By dianeravitch  from Diane Ravitch's blog

January 17, 2014  ::  Despite a board resolution in 2012 calling for a restoration of arts funding in Los Angeles, Superintendent John Deasy has refused to prepare a budget complying with the resolution.

“In 2012, the Los Angeles Unified School District board voted to make arts education a core subject in its curriculum.

“Four months ago, the board gave district officials a Dec. 3 deadline to produce a budget for the school district’s Arts Education and Creative Cultural Network Plan, which aims to prepare students for work in creative and technology-based fields by increasing arts-related course offerings and increased faculty support.

“That deadline, however, came and went without so much as a “the check’s in the mail”— leaving public school officials and parents to wonder whether music and arts funding is coming at all.

“I see this as an absolute conflict between two opposing views on what public education should look like: Those who want to see arts as a core subject, and those who are only concerned about test scores and offering students a limited education,” said Karen Wolfe, a Venice Neighborhood Council Education Committee member whose daughter attends Marina Del Rey Middle School.

“Last year the school hired a ballet teacher and began requiring all of its students to take dance classes, said Marina Del Rey Middle School Performing Arts Coordinator Nancy Pierandozzi.

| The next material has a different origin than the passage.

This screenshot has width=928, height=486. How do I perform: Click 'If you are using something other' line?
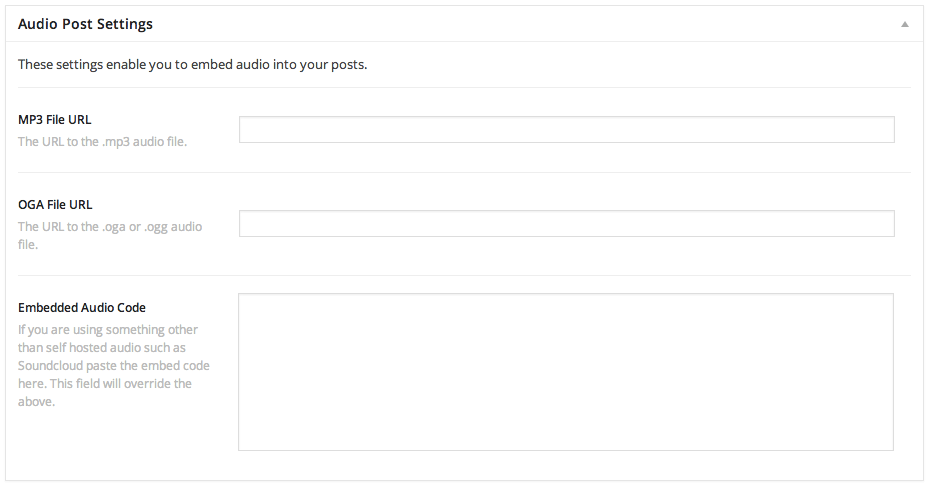108,330
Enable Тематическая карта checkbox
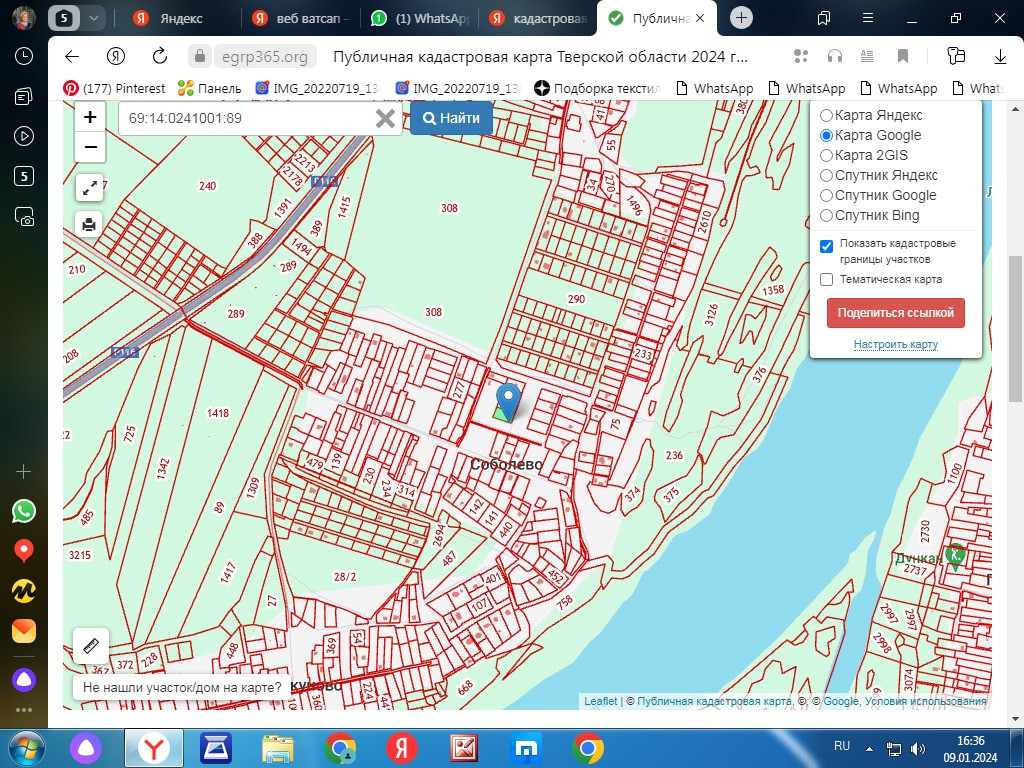This screenshot has width=1024, height=768. [826, 280]
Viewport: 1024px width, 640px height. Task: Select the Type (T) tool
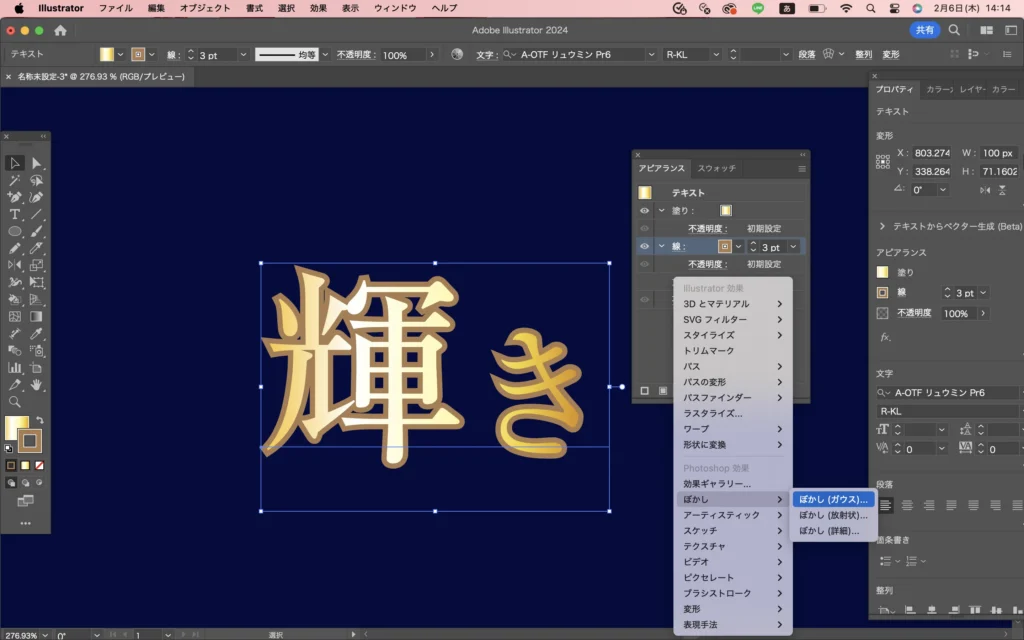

“Venice High School, Mark Twain Middle School and Grand View Boulevard and Broadway elementary schools have also begun integrating performing arts content into English/language arts classes.

“That combination has for some students resulted in a drastic turnaround in attendance and academic achievement, said LAUSD board member Steve Zimmer, whose district includes schools in Mar Vista, Westchester, Del Rey and Venice.

“Author of the September resolution calling for an arts budget, Zimmer has pledged to push Supt. John Deasy for answers when school is back in session later this month.

“Deasy could not be reached.”

The district has committed to spend $1 billion to give an iPad to every student and staff member, to prepare for Common Core testing.